| ACTION ITEM |
Report only how many lines of the records contain the word "range".

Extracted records
☆ ☆ ☆ ☆ ☆

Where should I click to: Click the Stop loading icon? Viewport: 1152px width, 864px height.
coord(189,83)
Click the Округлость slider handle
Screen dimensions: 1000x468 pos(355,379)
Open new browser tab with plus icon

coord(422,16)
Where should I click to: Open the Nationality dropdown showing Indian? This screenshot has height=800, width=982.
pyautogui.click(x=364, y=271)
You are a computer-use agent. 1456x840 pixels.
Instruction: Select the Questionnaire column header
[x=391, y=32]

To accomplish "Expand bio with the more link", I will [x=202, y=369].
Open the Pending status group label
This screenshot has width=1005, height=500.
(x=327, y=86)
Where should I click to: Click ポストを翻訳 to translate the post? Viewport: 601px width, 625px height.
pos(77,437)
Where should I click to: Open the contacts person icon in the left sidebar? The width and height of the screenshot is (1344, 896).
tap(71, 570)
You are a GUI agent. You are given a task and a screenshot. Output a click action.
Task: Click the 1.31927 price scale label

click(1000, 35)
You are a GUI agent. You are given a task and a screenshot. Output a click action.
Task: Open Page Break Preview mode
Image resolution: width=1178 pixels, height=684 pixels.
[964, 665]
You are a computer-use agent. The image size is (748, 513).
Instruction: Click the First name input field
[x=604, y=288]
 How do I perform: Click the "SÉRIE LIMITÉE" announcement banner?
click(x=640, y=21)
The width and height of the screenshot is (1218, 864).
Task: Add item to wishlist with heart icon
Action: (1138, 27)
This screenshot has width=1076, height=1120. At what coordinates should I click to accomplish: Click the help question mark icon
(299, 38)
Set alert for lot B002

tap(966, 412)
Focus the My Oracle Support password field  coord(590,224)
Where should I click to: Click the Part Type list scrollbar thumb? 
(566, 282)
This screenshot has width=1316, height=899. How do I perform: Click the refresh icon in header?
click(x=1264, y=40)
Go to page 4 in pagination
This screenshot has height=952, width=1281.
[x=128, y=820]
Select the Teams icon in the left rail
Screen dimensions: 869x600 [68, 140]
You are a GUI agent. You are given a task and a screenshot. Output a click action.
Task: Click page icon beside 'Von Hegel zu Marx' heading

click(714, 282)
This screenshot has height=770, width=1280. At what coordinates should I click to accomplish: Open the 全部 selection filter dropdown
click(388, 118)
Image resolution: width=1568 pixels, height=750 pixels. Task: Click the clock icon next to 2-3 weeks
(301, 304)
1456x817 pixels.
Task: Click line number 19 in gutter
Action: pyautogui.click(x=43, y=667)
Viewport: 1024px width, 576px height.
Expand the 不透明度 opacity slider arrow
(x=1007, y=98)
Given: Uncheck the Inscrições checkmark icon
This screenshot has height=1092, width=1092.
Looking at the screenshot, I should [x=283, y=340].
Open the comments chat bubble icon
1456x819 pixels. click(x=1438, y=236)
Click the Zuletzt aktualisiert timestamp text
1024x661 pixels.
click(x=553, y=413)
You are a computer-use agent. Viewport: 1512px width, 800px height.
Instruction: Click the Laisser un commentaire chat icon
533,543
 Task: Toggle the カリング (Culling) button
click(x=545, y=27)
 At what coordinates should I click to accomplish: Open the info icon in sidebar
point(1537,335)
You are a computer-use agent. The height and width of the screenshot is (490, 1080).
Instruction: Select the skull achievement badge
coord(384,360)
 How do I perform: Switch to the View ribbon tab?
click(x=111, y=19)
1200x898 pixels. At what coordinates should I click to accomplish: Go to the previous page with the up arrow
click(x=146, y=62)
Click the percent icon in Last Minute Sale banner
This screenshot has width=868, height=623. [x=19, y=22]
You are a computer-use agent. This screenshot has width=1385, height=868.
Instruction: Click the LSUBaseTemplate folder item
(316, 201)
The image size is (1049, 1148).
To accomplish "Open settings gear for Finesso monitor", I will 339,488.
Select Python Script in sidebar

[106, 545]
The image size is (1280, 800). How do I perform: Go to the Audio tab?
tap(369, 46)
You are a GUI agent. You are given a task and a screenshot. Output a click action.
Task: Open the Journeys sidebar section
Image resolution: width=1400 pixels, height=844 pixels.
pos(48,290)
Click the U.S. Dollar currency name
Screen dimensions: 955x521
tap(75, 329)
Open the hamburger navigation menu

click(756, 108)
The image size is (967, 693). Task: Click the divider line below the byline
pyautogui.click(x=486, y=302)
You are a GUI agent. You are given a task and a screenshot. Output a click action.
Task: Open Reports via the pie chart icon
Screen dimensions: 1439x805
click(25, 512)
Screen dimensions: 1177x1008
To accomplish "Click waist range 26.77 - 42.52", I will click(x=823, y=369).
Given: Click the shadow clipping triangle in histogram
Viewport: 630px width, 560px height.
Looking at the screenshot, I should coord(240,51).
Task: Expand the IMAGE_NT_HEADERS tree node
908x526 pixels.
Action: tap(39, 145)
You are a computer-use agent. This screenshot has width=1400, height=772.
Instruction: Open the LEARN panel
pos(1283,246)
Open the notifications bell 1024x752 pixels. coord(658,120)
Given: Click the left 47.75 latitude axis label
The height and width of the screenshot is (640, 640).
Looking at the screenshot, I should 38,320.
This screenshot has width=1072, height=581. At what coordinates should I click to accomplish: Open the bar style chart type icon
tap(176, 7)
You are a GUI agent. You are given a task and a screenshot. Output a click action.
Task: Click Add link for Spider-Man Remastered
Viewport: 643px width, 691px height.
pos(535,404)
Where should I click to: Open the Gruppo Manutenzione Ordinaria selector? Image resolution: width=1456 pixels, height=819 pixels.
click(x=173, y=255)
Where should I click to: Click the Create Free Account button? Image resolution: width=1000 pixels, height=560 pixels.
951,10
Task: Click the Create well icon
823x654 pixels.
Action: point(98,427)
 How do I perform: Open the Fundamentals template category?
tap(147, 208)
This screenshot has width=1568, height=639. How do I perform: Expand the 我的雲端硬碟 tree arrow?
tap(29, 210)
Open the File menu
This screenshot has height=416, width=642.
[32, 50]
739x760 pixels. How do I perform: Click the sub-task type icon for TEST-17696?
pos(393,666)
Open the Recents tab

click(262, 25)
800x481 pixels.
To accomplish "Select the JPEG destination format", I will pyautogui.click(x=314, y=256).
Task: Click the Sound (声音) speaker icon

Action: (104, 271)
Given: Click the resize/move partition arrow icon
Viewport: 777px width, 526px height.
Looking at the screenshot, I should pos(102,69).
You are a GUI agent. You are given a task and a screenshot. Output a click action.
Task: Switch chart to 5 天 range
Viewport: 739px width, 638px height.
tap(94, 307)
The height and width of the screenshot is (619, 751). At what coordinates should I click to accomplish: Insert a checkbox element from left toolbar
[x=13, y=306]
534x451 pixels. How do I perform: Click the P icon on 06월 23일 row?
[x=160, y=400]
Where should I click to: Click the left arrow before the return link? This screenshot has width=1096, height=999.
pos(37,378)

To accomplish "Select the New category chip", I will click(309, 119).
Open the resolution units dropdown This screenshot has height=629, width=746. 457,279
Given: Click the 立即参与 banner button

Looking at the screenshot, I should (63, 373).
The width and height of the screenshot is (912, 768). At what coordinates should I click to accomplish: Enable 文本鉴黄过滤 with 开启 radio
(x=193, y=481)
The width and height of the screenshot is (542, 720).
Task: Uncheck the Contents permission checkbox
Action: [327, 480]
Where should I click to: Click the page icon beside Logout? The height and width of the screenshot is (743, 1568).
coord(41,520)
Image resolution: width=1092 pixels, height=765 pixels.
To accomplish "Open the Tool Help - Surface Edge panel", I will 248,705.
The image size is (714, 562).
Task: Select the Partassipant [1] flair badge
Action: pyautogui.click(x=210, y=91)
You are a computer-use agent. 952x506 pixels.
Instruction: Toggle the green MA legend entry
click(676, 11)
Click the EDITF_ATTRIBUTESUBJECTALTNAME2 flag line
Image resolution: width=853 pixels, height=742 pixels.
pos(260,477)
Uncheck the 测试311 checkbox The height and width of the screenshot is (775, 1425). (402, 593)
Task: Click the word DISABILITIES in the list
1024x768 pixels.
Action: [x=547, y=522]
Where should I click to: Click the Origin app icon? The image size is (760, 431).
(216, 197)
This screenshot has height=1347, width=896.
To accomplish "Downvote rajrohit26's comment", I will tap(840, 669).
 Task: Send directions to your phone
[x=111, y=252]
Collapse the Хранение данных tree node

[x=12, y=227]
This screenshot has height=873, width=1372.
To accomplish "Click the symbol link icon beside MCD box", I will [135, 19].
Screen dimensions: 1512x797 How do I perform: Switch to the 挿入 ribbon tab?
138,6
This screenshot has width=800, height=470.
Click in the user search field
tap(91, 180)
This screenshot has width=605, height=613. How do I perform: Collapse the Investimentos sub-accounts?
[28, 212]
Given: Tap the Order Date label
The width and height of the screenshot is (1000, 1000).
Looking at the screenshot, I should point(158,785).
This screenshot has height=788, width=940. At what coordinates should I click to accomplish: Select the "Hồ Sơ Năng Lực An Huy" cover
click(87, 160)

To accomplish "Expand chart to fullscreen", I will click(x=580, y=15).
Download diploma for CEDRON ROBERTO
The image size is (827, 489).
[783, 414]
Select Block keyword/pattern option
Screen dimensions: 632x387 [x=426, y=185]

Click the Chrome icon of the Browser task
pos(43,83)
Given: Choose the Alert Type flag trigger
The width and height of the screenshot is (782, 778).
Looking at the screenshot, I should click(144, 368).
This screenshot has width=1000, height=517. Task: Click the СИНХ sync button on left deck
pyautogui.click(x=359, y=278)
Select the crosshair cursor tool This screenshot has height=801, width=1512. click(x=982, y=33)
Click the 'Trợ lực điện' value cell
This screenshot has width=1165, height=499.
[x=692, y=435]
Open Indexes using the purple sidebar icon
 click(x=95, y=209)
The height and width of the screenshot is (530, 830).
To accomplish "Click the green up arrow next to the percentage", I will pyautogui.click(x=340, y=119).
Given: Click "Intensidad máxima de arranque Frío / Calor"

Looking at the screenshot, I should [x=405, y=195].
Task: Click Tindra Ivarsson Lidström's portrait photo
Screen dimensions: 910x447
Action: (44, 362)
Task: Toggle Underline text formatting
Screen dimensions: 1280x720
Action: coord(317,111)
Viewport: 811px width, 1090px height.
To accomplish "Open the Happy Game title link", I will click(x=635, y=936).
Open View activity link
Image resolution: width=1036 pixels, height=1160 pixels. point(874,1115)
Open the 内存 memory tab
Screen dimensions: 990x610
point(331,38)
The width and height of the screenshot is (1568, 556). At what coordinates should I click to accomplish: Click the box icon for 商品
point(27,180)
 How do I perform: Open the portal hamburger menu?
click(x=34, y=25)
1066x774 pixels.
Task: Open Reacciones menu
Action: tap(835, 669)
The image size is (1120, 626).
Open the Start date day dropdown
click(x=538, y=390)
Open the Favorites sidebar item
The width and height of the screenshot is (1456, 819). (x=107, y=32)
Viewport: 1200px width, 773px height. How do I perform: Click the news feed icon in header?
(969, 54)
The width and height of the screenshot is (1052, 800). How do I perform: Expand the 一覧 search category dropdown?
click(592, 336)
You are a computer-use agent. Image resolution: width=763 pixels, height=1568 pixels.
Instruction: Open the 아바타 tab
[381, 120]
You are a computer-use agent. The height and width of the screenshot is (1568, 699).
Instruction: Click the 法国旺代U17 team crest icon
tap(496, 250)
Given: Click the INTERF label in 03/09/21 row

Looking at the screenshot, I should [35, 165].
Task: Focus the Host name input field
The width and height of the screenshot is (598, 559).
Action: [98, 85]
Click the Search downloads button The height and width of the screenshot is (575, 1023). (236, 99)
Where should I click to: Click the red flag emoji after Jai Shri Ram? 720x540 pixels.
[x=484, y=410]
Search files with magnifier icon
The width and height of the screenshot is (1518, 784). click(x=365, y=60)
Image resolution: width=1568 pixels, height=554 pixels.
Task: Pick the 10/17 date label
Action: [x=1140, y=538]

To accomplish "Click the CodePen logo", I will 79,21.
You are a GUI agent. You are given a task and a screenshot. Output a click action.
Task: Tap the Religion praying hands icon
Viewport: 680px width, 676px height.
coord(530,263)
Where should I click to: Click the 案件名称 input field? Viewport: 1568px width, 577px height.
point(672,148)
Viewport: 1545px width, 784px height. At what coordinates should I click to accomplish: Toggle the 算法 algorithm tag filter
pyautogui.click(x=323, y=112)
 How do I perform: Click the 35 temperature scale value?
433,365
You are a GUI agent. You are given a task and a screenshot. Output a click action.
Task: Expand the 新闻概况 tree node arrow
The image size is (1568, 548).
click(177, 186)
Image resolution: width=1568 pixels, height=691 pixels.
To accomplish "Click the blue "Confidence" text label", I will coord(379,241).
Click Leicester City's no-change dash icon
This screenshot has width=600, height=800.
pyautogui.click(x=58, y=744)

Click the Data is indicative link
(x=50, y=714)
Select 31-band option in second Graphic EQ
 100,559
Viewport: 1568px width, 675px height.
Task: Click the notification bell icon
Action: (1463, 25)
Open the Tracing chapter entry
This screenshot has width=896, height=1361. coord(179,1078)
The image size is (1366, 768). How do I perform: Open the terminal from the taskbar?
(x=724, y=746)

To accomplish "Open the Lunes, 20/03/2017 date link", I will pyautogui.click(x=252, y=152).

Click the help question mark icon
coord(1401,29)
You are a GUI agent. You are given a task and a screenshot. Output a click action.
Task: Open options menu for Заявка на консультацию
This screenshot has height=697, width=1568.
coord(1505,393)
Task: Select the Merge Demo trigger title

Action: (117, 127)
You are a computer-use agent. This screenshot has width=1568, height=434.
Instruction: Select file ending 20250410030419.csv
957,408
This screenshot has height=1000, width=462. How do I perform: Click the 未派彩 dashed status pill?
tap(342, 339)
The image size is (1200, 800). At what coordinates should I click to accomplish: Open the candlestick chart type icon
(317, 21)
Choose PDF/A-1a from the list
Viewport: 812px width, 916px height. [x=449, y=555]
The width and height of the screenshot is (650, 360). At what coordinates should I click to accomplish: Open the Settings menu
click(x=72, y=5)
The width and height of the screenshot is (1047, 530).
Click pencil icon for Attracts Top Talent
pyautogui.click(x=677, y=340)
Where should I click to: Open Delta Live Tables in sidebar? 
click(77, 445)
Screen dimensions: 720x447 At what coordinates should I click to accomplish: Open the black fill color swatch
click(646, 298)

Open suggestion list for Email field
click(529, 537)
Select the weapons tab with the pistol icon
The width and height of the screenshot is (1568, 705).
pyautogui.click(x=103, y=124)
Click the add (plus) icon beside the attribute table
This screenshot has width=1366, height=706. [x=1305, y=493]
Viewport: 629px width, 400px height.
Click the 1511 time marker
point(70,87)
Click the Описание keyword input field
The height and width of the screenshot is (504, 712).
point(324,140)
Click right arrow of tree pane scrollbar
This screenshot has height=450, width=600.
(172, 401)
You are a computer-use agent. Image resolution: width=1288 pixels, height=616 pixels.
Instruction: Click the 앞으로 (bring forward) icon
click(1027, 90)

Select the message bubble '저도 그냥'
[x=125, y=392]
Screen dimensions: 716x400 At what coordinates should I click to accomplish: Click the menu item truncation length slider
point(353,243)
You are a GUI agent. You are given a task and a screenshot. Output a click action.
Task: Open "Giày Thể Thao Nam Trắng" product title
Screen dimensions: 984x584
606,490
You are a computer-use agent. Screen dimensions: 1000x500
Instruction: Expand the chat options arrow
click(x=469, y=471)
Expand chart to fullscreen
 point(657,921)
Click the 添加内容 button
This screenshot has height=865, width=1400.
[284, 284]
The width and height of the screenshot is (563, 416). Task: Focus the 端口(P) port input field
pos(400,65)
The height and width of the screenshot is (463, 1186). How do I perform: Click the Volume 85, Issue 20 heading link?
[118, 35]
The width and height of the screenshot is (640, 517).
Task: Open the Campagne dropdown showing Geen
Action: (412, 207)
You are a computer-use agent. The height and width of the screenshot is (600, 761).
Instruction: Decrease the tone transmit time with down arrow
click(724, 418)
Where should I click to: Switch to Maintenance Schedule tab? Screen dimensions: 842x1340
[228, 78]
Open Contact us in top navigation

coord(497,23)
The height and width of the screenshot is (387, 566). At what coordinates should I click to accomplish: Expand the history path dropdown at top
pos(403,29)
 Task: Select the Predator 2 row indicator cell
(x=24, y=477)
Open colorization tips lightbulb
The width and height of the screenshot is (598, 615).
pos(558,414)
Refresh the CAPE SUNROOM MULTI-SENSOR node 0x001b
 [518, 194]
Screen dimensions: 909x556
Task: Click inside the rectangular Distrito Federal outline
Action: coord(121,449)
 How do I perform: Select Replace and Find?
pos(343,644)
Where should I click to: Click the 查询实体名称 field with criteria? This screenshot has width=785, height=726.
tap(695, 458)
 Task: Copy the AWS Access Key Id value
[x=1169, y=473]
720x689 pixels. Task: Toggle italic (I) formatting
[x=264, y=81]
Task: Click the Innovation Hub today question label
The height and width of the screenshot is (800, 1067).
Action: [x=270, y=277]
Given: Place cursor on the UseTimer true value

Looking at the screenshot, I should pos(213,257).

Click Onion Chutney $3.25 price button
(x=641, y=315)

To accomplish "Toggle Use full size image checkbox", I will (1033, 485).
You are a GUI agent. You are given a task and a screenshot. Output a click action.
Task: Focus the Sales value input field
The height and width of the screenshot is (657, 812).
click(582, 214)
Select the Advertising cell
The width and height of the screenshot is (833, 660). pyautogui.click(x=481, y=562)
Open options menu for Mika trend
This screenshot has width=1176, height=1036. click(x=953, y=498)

☆ ☆ ☆ ☆ ☆

| TASK OUTPUT |
2